Temos em nosso modelo mental que uma pessoa capaz de causar mais de um milhão de mortes não deve ser um sujeito bom. Mao, Stalin e Hitler se encaixam nesse perfil do vilão absoluto, assim como outros carinhas complicados com muito poder nas mãos.
Mas, apesar de ter matado bem mais, o reconhecido filantropo James Buchanan Duke não tem nada a ver com esse perfil.
Nada a ver mesmo, exceto que a busca por dólares fez nascer uma indústria que mata 5 milhões de pessoas todos os anos, segundo a Organização Mundial da Saúde. Se não fosse ele, outra pessoa certamente teria iniciado aquilo que poderia ser reconhecido como o mal do século XX. E teria ficado podre de rico em seu lugar.
Tudo começou em 1885, quando Duke mandou construir a primeira máquina de processamento de cigarros. Antes disso, em sua “fábrica”, um operário produzia artesanalmente 200 cigarros por dia enrolando-os à mão. Esta máquina, a primeira de seu tipo, produzia 120 mil cigarros no mesmo período.

**EXCERTOS DOS DADOS**
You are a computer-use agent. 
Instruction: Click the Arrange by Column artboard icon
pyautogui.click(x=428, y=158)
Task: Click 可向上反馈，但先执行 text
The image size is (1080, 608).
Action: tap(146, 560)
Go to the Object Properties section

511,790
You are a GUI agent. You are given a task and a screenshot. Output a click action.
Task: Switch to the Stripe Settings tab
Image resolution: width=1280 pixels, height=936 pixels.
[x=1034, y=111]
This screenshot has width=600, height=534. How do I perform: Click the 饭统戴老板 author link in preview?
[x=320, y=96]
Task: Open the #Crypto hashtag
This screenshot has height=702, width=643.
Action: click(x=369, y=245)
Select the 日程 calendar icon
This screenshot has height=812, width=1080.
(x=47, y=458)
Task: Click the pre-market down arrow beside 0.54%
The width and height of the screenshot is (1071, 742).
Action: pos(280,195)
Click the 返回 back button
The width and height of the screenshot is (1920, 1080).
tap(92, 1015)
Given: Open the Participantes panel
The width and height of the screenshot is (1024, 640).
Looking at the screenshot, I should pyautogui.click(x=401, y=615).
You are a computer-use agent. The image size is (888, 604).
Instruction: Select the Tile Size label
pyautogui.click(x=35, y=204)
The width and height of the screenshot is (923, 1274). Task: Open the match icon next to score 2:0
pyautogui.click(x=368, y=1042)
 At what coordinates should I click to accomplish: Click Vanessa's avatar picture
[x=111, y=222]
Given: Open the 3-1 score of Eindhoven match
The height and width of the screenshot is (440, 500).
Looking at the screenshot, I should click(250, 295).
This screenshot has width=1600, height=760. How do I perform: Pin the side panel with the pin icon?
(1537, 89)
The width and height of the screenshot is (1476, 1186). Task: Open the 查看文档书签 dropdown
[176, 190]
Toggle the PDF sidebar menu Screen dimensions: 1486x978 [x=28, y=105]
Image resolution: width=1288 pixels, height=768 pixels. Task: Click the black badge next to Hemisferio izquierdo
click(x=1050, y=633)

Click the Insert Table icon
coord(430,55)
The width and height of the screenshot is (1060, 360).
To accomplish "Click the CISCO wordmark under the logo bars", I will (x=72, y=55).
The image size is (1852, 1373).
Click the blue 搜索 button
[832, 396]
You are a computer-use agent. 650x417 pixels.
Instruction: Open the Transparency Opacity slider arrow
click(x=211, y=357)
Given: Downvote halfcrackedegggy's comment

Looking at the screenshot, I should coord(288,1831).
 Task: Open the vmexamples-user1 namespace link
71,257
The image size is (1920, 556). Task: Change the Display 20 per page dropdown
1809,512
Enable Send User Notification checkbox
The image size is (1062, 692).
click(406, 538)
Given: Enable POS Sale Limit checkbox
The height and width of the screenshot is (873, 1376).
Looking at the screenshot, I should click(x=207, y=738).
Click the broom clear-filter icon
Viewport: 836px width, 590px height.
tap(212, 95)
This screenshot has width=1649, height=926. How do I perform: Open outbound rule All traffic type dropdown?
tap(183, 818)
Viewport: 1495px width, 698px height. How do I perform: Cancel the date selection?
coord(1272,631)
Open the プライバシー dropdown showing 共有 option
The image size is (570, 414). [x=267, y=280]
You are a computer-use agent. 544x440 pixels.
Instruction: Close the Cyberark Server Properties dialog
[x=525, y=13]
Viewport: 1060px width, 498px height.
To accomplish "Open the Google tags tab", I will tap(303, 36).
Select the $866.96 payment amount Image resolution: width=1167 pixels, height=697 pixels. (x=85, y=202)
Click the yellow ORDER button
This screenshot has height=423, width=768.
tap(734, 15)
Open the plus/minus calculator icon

**EXPLORE O MATERIAL**
**a)** Por favor, reproduza sem alterações a parte do texto sobre James Buchanan Duke que começa nas palavras que contêm "Temos em nosso" e termina em "em seu lugar.".
**b)** Responda com base no texto sobre James Buchanan Duke:
(i) Em que ano Duke mandou construir a primeira máquina de processamento de cigarros?
(ii) Segundo a Organização Mundial da Saúde, quantas pessoas a indústria do cigarro mata todos os anos?
(iii) Quantos cigarros por dia um operário produzia enrolando-os à mão?
Os registros não têm nenhum papel nesta atividade.

**RESPOSTAS ÀS TAREFAS**
**a)**
Temos em nosso modelo mental que uma pessoa capaz de causar mais de um milhão de mortes não deve ser um sujeito bom. Mao, Stalin e Hitler se encaixam nesse perfil do vilão absoluto, assim como outros carinhas complicados com muito poder nas mãos.
Mas, apesar de ter matado bem mais, o reconhecido filantropo James Buchanan Duke não tem nada a ver com esse perfil.
Nada a ver mesmo, exceto que a busca por dólares fez nascer uma indústria que mata 5 milhões de pessoas todos os anos, segundo a Organização Mundial da Saúde. Se não fosse ele, outra pessoa certamente teria iniciado aquilo que poderia ser reconhecido como o mal do século XX. E teria ficado podre de rico em seu lugar.

**b)**
(i) Em 1885.
(ii) 5 milhões de pessoas.
(iii) 200 cigarros.